Selected excerpt –
+++

# Is cow milk and goat milk interchangeable in recipes?



## Faye Farms (Sep 14, 2009)

I've been giving cheese making a go since I have some time with farmer's market being done. So far I've made Ricki's 30 minute mozzarella, ricotta, and yogurt. I'm pretty excited about reading here on DGI's cheese forum. I've learned a lot already. One big question I have though is, if I try a recipe here on DGI, do I have to modify it since I'm using cow milk? Different temps or amounts of rennet and culture?


----------



## hsmomof4 (Oct 31, 2008)

So long as it's fresh milk (not store bought) it shouldn't be an issue, I wouldn't think.


----------



## Rose (Oct 26, 2007)

+++

Entries drawn from a collection:
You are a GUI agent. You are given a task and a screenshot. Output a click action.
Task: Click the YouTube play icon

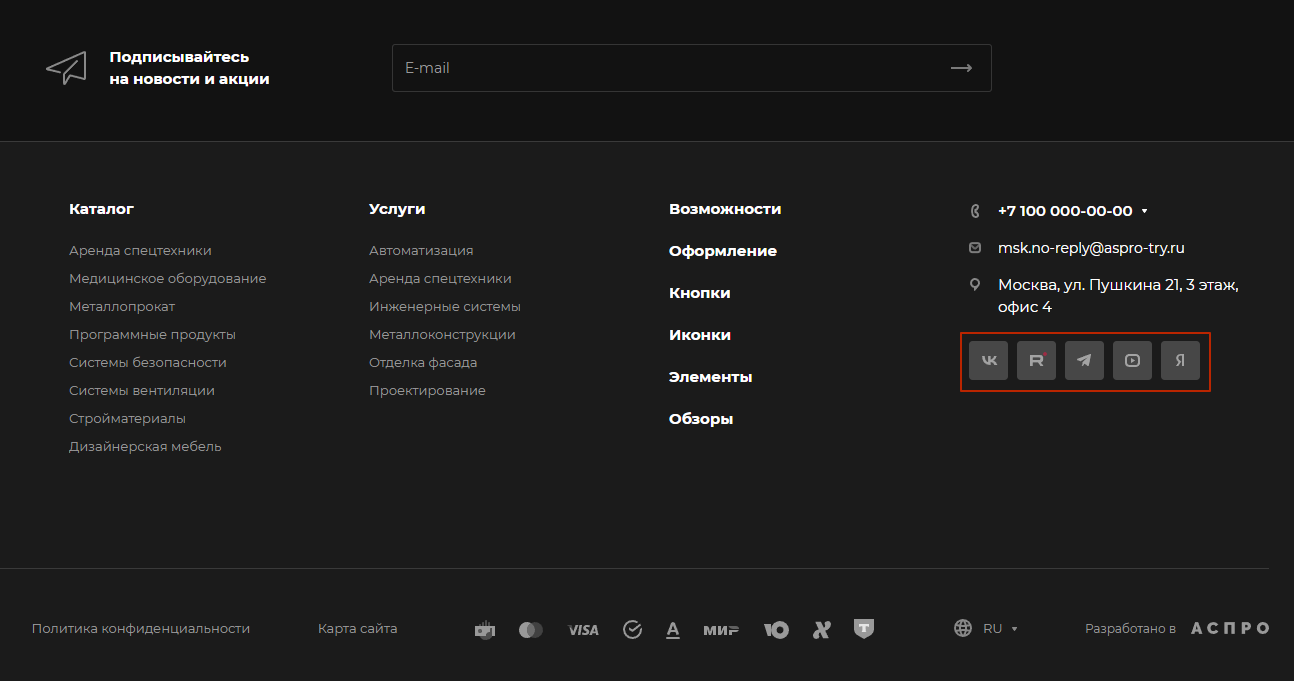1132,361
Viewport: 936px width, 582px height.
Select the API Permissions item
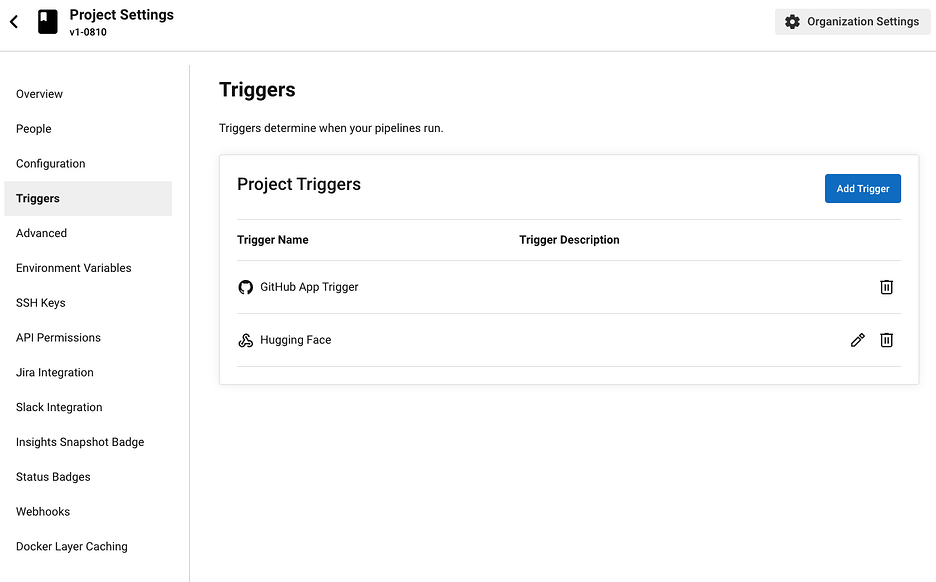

+++

Your tasks –
A. Rewrite the paragraph beginning "I've been giving cheese making a go" from the forum thread on cow and goat milk in recipes more concisely, keeping its main facts.
B. Carry on the forum thread on cow and goat milk in recipes from the point at which it stops.

Responses –
A. With the farmer's market finished and some free time, I've started making cheese: so far Ricki's 30 minute mozzarella, ricotta, and yogurt. I'm excited to read DGI's cheese forum and have already learned a lot there. My main question is whether a DGI recipe needs changes when made with cow milk, such as different temperatures or amounts of rennet and culture.

B.
No changes necessary. Just understand that there are certain results characteristics that are different. The most noticeable one for me is that the hard cheeses don't melt as easily. The flavor is worth it!


----------



## Faye Farms (Sep 14, 2009)

Oh good. Thank You. I think I'm going to get some cultured buttermilk today and do some more experimenting. Can you believe I have been a dairy farmer my entire life and have never gotten into cheese making at all. I was even given a really nice cheese press last summer by one of the vendors at the farmers market so I have no excuse.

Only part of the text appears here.